Problem to work on
What you should give back is every line from the one containing "Given: Follow the Read more link" through the last line of the records below, word for word and without pictures.

Source data
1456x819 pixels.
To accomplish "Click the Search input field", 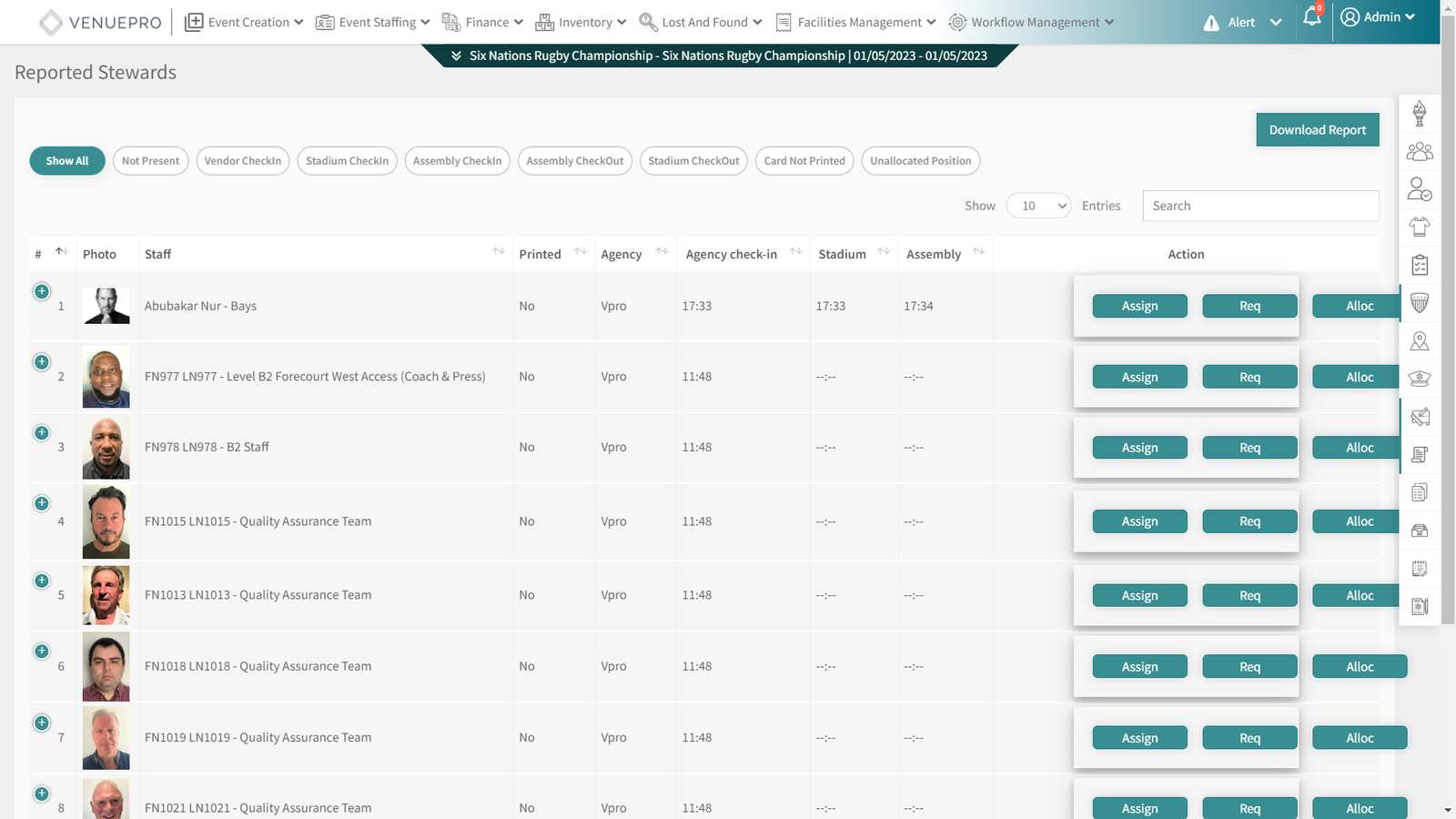I will pyautogui.click(x=1260, y=206).
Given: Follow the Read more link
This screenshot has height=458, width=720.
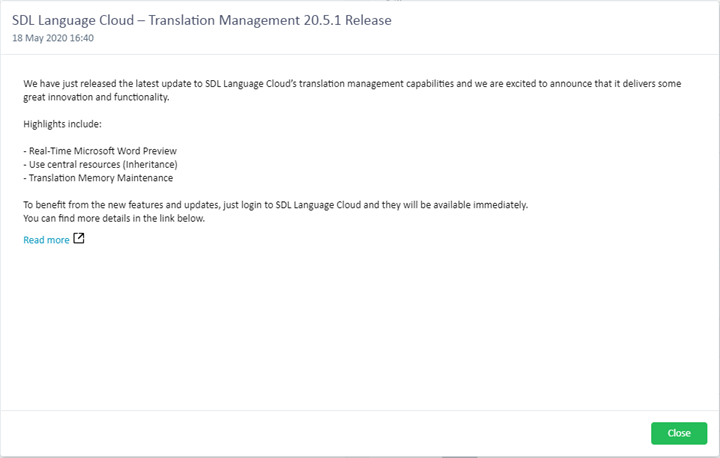Looking at the screenshot, I should pyautogui.click(x=46, y=240).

Reply
Given: Follow the Read more link
This screenshot has height=458, width=720.
Looking at the screenshot, I should pyautogui.click(x=46, y=240).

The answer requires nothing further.